I take a drag on my cigarette.
‘And how do you define fine?’
‘Well, the girl I’m sort of seeing…’
‘What’s her name?’
‘Oh, Molly.’
‘First name Oh, second name Molly?’ I say, and Nick laughs. He has a good laugh.
‘That’s right. So Oh Molly is intense, and I think she wants us to be more serious, but she just isn’t very nice, and I think she might be crazy.’
‘Are we talking potential bunny boiler?’
‘Perhaps,’ says Nick. ‘She’s certainly selfish and not very kind. It might be a deal breaker.’
‘I think so,’ I say, and we both look at each other, smile, then look away.
We take puffs on our cigarettes. I look across at him quickly. I’ve seen him a few times since he saved my life. He hasn’t mentioned the notecard. I wonder why, but I’m not going to ask. There is definitely a spark between us. I have felt it from the moment I met him. It’s just there, sitting quietly between us, not doing anything but existing. Like an extra character in our relationship. It’s an important character though. It binds us together. It creates light and shade. It gives us texture.
‘What about you?’ says Nick after a moment. ‘Are you fine?’
‘I suppose it depends on how you define fine. If it means I’m throwing a birthday party for my dad, which my mum turned up for uninvited, they’re separated by the way, and they’re comparing terrible dates they’ve been on, and my sister is shouting at her fiancée because she’s crazy, and I’m just having a shit day, then yeah, I suppose I’m fine.’
‘Why are you having a shit day?’
We smoke.
‘You don’t want to know,’ I say, and I feel the weight of talking about James begin to push me down. I look at Nick, and he smiles at me. Such a nice smile. Warm, kind, endearing. I bet he has a wonderful bedside manner.
‘Maybe I do want to hear about it.’
‘I saw my ex-boyfriend last night,’ I say, feeling self-conscious talking about it with Nick. ‘He looked so happy and moved on, and it reminded me that I haven’t moved on. Not really. I’m trying to move on. I’m going travelling for six months later this year, but in terms of romance, of love, I haven’t moved on. Plus, my sister is getting married in August and I’m dreading it.’

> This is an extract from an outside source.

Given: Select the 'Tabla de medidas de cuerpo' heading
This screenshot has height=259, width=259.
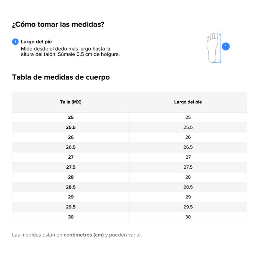Looking at the screenshot, I should pyautogui.click(x=61, y=77).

Nick looks across at me. When he looks at me, I feel a sense of calm. I feel as if we’re the only two people in the world. I remember when I met James all of those years ago, he looked at me, and I felt something similar. It was different then. I was younger. I hadn’t had my heart broken. But I remember when he looked at me across that pub and caught my eye, I felt like it was just us. I don’t even know what it is. Chemistry? James and I had it and now Nick and I have it. It’s just there. As I said, like an extra character. As a side note, when I was fifteen, I was convinced Mr Johnson (English teacher) was in love with me and when he looked at me, he felt the same. Sometimes looks can be deceiving because looking back now, Mr Johnson was nearly forty, married with two children, and I was a spotty fifteen-year-old girl with a flat chest and large teeth. I’m sure he didn’t fancy me, especially as I was in the same class as Gail Clifford (previously mentioned perfect girl with mountainous breasts and captain of the netball team). You can’t always trust looks. I especially can’t trust anything to do with men at the moment. I trusted James and look how that turned out.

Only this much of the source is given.